2. **Data Preprocessing**:
- Cleaned and tokenized text data.
- Removed stop words, special characters, and performed lemmatization.
3. **Model Selection**:
- Used a pre-trained transformer model (e.g., BERT, RoBERTa) from Hugging Face.
- Fine-tuned the model on the fake news dataset.
4. **Training**:
- Split the dataset into training and validation sets.
- Used PyTorch backend for training with optimization techniques.
5. **Evaluation**:
- Measured performance using metrics like accuracy, precision, recall, and F1-score.
- Validated the model with a test dataset to ensure generalizability.
6. **Deployment**:
- Deployed the model on Hugging Face for public access.
- API created for real-time predictions.
## Scope
- **Immediate Use**: Detects fake news effectively from textual inputs such as headline or article links.
- **Future Enhancements**:
- Incorporating language detection and translation for multilingual support.
- Extending the dataset to include more diverse topics and sources.
- Integration with video and audio analysis for multimedia content.
- Expanded database for fact-checking and knowledge graphs.
## Installation and Usage
### Local Setup
1. Clone the repository:
```bash
git lfs install
git clone https://huggingface.co/spaces/malavika4089/misinformation-truthteller/tree/main
cd misinformation-truthteller
```
2. Install dependencies:
```bash
pip install -r requirements.txt
```
3. Run the script:
```bash
streamlit run app.py
```
### Access Deployed Model
The model is deployed on Hugging Face.
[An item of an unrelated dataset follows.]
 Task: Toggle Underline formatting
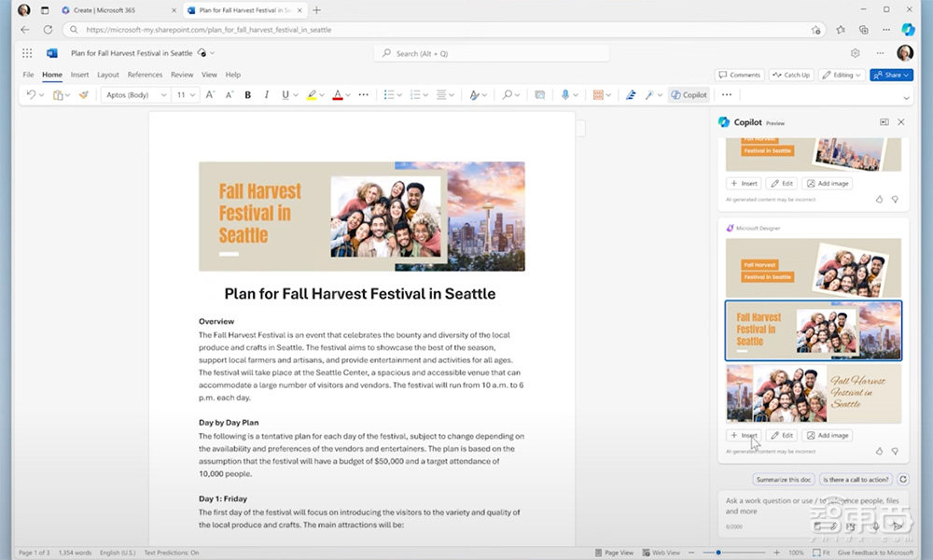[286, 94]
You can access it [Live link](https://huggingface.co/spaces/malavika4089/misinformation-truthteller).
## Dataset
The dataset used for this project was sourced from:
- [Kaggle Fake And Real News Dataset](https://www.kaggle.com/datasets/clmentbisaillon/fake-and-real-news-dataset)
## Technologies Used
- **Programming Language**: Python
- **Libraries**: Hugging Face Transformers, PyTorch, Scikit-learn, NumPy, Pandas, streamlit
- **Deployment**: Hugging Face Spaces,
- **Tools**: Colab
## License
This project is licensed under the [MIT License](LICENSE).